Accommodation choices in Phnom Penh are both endless and affordable. Whether you'd prefer the shoestring budget dormitory or a more modern boutique hotel, you can get a lot of value with your money in Cambodia. Their general prices for food, alcohol and transportation are normally cheaper than in the surrounding countries of Laos, Vietnam and Thailand.
Food & drink
Khmer food is seemingly similar to Thailand in a lot of ways but yet so very different. They often serve the same kinds of curries, noodle dishes but their traditionally known dish is amok, a type of thick soup cooked with fish and spices.

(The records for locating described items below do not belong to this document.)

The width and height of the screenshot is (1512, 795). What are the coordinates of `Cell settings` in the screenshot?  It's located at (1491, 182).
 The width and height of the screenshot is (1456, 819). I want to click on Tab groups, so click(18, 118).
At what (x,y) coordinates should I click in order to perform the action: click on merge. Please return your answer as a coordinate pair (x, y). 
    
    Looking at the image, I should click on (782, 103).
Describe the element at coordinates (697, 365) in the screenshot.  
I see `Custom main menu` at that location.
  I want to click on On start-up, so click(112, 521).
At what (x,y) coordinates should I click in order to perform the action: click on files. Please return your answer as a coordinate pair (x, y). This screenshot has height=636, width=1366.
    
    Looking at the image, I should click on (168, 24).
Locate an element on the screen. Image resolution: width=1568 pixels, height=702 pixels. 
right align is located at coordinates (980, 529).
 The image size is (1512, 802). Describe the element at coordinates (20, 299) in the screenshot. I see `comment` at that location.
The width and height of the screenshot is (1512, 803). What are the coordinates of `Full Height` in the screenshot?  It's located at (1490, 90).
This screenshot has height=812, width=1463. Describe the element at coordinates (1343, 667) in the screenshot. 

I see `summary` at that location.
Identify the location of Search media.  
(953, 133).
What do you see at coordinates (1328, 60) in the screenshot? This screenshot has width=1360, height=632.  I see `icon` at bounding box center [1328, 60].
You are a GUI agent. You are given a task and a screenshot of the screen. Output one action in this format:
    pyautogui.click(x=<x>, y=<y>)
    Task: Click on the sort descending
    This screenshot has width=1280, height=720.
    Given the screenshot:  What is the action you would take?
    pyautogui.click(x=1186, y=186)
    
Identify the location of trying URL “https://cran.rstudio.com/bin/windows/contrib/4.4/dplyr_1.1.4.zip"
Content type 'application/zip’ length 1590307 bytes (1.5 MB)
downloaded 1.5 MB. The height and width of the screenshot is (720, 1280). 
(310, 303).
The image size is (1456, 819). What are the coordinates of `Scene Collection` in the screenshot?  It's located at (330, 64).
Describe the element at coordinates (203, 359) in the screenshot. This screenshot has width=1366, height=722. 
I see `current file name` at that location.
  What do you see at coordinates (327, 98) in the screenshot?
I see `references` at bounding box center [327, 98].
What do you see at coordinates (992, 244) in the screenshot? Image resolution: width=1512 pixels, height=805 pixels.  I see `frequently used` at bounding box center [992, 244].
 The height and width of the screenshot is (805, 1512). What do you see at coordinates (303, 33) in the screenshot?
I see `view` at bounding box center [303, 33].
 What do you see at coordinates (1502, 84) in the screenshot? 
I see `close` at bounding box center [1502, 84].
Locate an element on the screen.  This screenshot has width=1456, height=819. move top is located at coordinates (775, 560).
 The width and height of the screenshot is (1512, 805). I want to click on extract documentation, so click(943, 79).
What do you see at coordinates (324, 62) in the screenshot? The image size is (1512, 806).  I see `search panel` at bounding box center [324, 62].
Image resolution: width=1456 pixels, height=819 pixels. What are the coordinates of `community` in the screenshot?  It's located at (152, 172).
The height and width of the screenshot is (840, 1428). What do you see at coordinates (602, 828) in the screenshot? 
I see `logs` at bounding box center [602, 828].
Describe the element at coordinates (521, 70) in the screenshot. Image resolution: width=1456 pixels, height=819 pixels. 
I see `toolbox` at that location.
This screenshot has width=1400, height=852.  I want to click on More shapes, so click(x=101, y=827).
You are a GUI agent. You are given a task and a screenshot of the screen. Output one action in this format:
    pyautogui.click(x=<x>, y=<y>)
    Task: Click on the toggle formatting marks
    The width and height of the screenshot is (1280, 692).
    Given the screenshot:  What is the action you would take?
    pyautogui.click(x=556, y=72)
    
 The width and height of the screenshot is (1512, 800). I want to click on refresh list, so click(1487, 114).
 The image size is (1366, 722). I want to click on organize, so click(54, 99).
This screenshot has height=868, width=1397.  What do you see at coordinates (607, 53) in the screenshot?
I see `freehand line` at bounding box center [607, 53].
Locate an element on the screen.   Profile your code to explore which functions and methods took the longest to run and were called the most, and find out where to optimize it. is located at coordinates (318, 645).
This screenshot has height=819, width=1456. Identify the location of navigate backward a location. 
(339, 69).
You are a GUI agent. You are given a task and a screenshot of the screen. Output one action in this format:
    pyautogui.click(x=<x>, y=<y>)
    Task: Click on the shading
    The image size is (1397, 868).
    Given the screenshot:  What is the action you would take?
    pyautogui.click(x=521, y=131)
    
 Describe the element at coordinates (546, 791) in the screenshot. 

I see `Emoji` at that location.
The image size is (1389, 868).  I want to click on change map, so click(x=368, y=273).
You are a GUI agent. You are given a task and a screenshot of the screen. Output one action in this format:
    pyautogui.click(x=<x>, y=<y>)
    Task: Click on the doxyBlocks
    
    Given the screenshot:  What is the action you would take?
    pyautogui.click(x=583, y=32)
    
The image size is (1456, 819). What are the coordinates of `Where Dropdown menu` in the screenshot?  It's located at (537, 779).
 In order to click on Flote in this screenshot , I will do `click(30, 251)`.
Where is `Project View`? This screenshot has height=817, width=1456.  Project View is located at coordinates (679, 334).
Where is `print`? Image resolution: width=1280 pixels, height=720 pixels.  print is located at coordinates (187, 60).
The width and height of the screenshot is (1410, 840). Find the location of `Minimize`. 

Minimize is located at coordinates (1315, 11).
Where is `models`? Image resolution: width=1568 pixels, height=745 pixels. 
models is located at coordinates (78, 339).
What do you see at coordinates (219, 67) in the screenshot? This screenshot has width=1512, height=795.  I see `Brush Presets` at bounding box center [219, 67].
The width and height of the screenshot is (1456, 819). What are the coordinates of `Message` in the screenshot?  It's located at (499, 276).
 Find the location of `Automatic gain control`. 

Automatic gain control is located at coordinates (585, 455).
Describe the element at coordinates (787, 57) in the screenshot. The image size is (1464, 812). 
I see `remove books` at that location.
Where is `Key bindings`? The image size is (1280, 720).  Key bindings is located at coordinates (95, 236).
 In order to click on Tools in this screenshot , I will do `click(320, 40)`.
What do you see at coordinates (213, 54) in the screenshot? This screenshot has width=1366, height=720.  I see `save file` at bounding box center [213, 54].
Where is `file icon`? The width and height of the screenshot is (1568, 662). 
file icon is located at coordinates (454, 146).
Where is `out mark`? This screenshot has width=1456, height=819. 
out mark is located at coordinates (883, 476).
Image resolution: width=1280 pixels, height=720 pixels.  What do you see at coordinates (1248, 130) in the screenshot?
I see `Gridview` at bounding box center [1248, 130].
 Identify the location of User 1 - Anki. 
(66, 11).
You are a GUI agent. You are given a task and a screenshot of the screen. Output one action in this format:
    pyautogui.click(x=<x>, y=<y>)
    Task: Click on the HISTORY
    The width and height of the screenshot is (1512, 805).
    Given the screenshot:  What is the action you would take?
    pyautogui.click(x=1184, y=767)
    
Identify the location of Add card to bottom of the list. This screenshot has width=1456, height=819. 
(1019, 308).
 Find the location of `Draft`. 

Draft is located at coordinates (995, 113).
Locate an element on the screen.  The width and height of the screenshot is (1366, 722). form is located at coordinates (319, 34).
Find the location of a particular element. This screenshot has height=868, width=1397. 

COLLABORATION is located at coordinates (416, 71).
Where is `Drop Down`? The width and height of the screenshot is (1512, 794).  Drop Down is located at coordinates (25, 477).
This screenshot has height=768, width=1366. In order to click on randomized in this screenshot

Food stalls are located virtually everywhere in the city, tucked away in the side streets and pushed down the roads on wheels. Sometimes it’s nice to take a risk and taste some of the authentic stall foods, mostly ordered by pointing at whatever the non-English speaking chef has brewing, these meals are usually incredibly cheap. Phnom Penh also has its fair share of western foods, mostly found in the cafes at the tourist-popular river front. You will for sure notice a fascination with pizza, but be forewarned that "Happy Pizza" does just that, it makes you happy with an added dose of marijuana. Though Cambodia has a strictly negative outlook on drug use, somehow this one is an unspoken pass.
Nightlife in Phnom Penh is nothing to write home about in comparison to, say, Bangkok. This is more of a sleepy town at night. That's not to say you cannot find a fun party, but Phnom Penh is more of a relaxed pub type of place. Just across the riverfront there is a large assortment of backpacker bars, rooftop pubs and cheap eats, but one place surely worth visiting is the Foreign Correspondents Club or better known as the FCC, once a gathering place for journalists and aid workers is now a spot for locals, backpackers and well travelled veterans alike to chat and enjoy the river views from the rooftop.
Phnom Penh is quite expansive, so we'd suggest getting a tuk-tuk to transport, but always agree to the price before you take the ride as fares vary depending on distance and occasionally you will hear about tourists being ripped off on price or being stuck with a hefty cost at the end of the ride. The same goes for taxis, though tuk-tuks are more adventurous in our opinion. If you have a full day of travelling around the sites, we'd suggest paying $15-$20 and just hiring the tuk-tuk driver for the day, as the market seems very saturated, a steady day of work will make a driver happy.
Phnom Penh is a convenient hub for travel around the country and the whole region.
Phnom Penh airport offers multiple cheap and quick flights to other surrounding Southeast Asian countries but always allow a good amount of time to get to the airport, as the traffic can be quite horrendous and the departures terminal is chaotic.
Phnom Penh also serves as a coach bus hub for travel to other parts of Cambodia, as well as Ho Chi Minh City and Bangkok. We always recommend to book your bus ticket ahead to secure the class of the seat you want, especially if you travel during peak times.
One thing that makes Phnom Penh so special however is the people. In a country that has experienced so much turmoil and tragedy, nowhere else have we encountered such genuinely kind, good-humoured humans. Despite all the violence and pain they have endured, the Khmer people are peaceful, good humoured and helpful making it a safe place for women and solo travellers to visit.